WHAT THE TASK REQUIRES :: Copy the data from the line with "Open the Snap Grid value dropdown" up to and including the line with "pos(1150,18)", keeping every line and shifting each coordinate in the answers up by 13.

RECORDS FOR PROCESSING ::
---*---

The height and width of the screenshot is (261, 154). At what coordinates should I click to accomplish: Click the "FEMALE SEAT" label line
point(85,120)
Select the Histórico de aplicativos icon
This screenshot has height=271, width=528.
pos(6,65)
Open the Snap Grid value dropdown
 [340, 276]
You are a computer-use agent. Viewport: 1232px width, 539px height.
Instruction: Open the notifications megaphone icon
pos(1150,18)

---*---

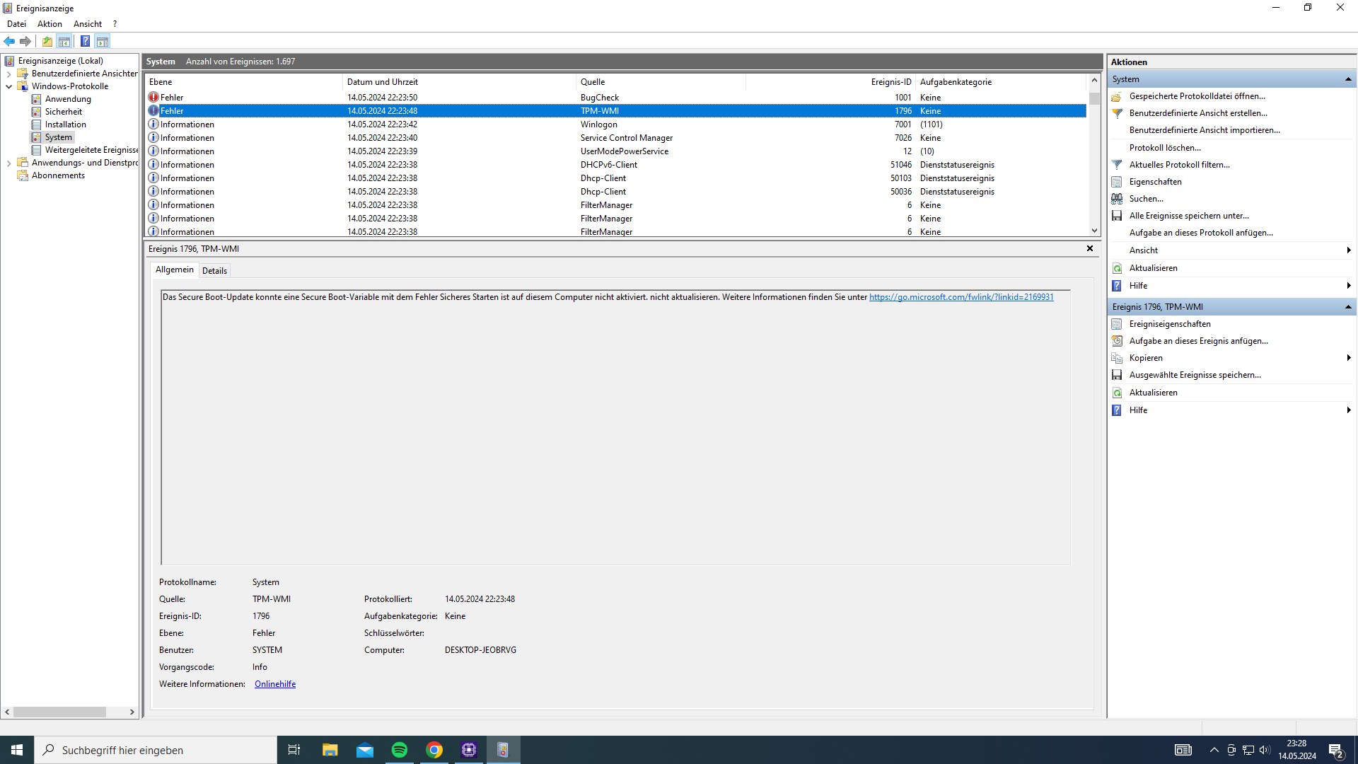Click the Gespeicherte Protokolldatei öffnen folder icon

---*---

OUTPUT FOR THIS TASK ::
Open the Snap Grid value dropdown
 [353, 289]
You are a computer-use agent. Viewport: 1232px width, 539px height.
Instruction: Open the notifications megaphone icon
pos(1163,31)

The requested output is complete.